DOCUMENT EXCERPT »
■ ■ ■

One form of digital image search by content is to specify a color layout. A color layout is composed of a grid of boxes, each of which holds a color. A digital image's color layout may be created by superimposing a grid over the image, and storing values for each box corresponding to the predominant color of the digital image at the box's location. Accordingly, a color layout populated with colors by a user may then be compared to the color layouts of a set of stored digital images. The digital images whose color layouts most closely match the color layout specified by the user may then be presented. This process is known as color layout image search.
An example of a color layout is to create an 8×8 grid of boxes. If we are searching for digital images with blue sky at the top and sand at the bottom, one might color the first row of the box with sky blue and color the bottom row with tan or some other sand-like color. Applying this color layout to a color layout image search would retrieve all stored digital images that were searched, whose top eighth was close to sky blue and whose bottom eighth was close to tan. Because the middle six rows were not specified, digital images retrieved could have any color corresponding to those locations.
There are multiple schemes to specify the color value in the grid boxes of a color layout. One scheme, called RGB, is to concatenate three 256 bit values, each corresponding to the amount of red, the amount of green, and the amount of blue contributing to the color to be coded. Another scheme, called HLS is to concatenate three 256 bit values, each corresponding to the hue, luminosity, and saturation contributing to the color to be coded. There are schemes that take into account techniques to compress RGB and HLS values. Regardless of the scheme, a color value stored in a color layout may then be compared to another color layout for equivalence, or a similarity score calculated.
Specifying a color layout manually is a time intensive task. The color layout UI automatically calculates these color layout values and the color layouts after a user draws a color layout on a color map control. These color layouts may then be input into a color layout image search engine to perform an image search.
The color layout UI is not necessarily specific to a color layout image search engine. The color layout UI may also have color layouts converted into other forms for integration with other types of search engines. For example, the distinct colors in a color layout may be identified, the text names of those colors converted into keyword input into a text search engine. The text search engine would then retrieve stored digital images whose text metadata tags included the text names of colors in those respective images.
The color layout UI may be supplemented with a standard text search function that applies inputted keywords to text metadata associated with stored digital images. Alternatively, a pass where the color layout UI generated a list of text names of colors to be used as keywords in a text based image search as described above may be used as a first pass that reduces the number of digital images to be searched by a subsequent color layout content based image search. These are merely two examples of how a color layout UI may be integrated with a text search engine.
User 110 has a particular set of digital images he seeks to search for and retrieve. These desired digital images are called the user search intent 120 and may be expressed in several ways. It may be expressed as text 122, usually in the form of keywords, or it may be expressed as visual content 124 such as image color layouts. The user search intent 120 may also be expressed as a combination of text 122 or visual content 124.

■ ■ ■

DATA BLOCK »

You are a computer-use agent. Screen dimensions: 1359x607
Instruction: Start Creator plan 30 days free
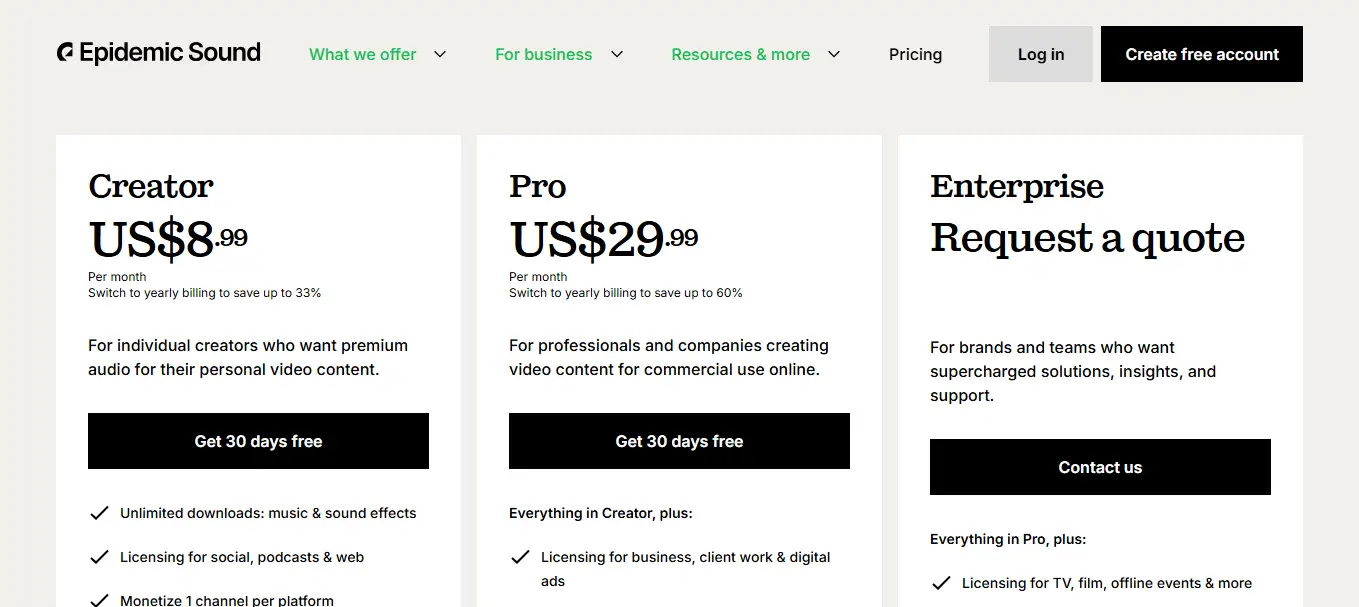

■ ■ ■

GIVEN TASK » Extend the text on color layout image search, picking up right after its final sentence.

EXPECTED ANSWER »
The user search intent 120 is entered into a graphical user interface (“GUI”) 130. The GUI may be hosted in a web browser, but may also be hosted as part of a windowed application. In 100, the GUI 130 sends a hypertext transfer protocol (“HTTP”) request to a web server 140 which hosts an application to query a store of digital images to be search, here in a database 150. Database 150 may store digital images 154 as well as indexes 152 to optimize search and retrieval of the digital images.
The application on the web server 140 processes the user search intent 120 as expressed in the GUI 130 by querying the database. Upon database 150 retrieving digital images satisfying the query, the results are returned to the application on the web server 140.
The application on the web server 140 may include modules that include similarity scores and heuristics. Similarity scores modules encode functions that calculate a value indicating to what extent a retrieved digital image is similar to the expressed user search intent 120. Retrieved images that satisfy some threshold predetermined or otherwise, may be then presented to a user. There are a number of similarity scores well known in the art.
Because some similarity score calculations are computationally intensive, heuristics may also be applied to limit the number of images where a similarity score is calculated.
The application on the web server 140 may expose an application programming interface (“API”) by which similarity score modules and heuristic modules may be programmed. Since any party that writes to the API may program a similarity score or heuristic model, the API provides an extensibility model by the user or other third parties can expand and improve the content layout image search results. APIs may be exposed via many mechanisms including, but not limited to, dynamic link libraries, static libraries, and Common Object Model (“COM”) libraries.
Once the application on the web server 140 extracts which of the retrieved digital images are to be displayed, it may rank the digital images to be displayed. At this stage, the calculated similarity scores corresponding to the digital images may be used to sort the digital images from most similar to least similar.
The application on the web server 140 then generates a hypertext markup language (“HTML”) page to present the retrieved images. The user 110 then views these retrieved images on the GUI 130 for review.
The application on the web server 140 may store indicia of the each of the aforementioned operations for logging purposes. The indicia of the user search intent may be the keywords and the color layout. The indicia of the retrieved images may be a sample list of identifiers of the images retrieved. The indicia of the similarity scores and ranking may be an identifier of the similarity score used and identifiers for any heuristics applied. Additional statistical data such as the size of the resultset of the retrieved digital images and the length of time for the operation to perform may also be logged. Errors such as time outs or system failures may also be logged.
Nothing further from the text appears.